Requirement :: In the entries below, count every line with the string "will". State the count and nothing else.

(Stored data entries)
=== Section Start ===

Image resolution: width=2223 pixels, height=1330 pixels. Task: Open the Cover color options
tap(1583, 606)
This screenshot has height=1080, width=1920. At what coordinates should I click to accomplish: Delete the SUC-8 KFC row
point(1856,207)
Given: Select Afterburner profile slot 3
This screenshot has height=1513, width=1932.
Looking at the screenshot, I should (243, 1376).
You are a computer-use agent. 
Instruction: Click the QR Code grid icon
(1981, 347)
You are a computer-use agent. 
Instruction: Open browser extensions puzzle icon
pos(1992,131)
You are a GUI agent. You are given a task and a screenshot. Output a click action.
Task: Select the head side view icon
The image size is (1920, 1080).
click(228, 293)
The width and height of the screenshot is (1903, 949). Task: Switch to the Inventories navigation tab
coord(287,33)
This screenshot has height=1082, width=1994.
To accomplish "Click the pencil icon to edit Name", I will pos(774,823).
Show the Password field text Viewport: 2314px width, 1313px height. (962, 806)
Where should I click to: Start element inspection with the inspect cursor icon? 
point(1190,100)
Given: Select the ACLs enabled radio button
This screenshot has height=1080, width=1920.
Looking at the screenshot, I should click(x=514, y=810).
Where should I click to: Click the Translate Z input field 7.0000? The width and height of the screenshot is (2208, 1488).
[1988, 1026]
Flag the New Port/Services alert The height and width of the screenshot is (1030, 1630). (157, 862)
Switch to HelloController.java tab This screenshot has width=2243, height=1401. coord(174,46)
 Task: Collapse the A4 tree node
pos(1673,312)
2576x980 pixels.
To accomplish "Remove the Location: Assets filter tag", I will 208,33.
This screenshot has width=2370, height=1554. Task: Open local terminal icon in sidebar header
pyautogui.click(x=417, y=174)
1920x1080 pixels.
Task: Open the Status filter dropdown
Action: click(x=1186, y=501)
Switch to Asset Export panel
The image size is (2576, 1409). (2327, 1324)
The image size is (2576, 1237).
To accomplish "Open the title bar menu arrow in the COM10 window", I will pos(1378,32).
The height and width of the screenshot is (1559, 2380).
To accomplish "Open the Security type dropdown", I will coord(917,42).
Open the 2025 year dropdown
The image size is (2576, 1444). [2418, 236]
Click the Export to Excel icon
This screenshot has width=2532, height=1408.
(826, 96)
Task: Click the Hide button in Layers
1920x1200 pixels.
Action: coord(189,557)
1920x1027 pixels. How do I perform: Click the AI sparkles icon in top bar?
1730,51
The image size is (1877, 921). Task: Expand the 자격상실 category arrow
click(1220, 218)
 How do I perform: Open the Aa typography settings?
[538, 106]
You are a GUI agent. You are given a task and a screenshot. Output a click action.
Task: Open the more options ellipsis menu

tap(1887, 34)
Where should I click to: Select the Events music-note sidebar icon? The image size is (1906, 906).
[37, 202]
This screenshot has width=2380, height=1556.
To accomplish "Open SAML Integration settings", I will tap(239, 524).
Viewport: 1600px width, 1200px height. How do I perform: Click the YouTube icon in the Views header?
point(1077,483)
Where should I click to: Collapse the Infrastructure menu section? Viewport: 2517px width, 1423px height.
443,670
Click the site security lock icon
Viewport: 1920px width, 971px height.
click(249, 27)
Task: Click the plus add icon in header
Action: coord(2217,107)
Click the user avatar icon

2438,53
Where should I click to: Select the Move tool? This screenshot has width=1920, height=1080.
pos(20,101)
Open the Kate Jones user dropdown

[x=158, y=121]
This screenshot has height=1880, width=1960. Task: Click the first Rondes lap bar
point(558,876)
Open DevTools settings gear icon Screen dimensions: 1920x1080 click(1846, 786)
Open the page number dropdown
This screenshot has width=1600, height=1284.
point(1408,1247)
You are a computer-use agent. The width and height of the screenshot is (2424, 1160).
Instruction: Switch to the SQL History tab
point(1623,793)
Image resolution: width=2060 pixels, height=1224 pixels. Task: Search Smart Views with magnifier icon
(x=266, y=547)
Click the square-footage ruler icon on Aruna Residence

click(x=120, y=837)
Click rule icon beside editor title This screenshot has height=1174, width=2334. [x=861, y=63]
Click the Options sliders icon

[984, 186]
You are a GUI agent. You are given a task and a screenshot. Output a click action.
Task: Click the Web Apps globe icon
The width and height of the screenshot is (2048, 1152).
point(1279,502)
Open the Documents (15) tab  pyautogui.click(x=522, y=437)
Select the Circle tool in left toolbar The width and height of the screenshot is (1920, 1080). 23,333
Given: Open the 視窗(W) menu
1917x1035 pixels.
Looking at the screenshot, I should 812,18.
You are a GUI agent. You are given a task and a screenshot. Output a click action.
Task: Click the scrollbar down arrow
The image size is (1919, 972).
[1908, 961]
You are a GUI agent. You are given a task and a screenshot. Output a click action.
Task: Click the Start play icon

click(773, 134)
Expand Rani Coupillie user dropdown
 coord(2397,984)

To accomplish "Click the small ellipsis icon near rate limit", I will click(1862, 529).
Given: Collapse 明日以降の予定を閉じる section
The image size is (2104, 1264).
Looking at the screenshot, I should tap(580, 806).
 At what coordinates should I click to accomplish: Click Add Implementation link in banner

=== Section End ===

Answer below :: 6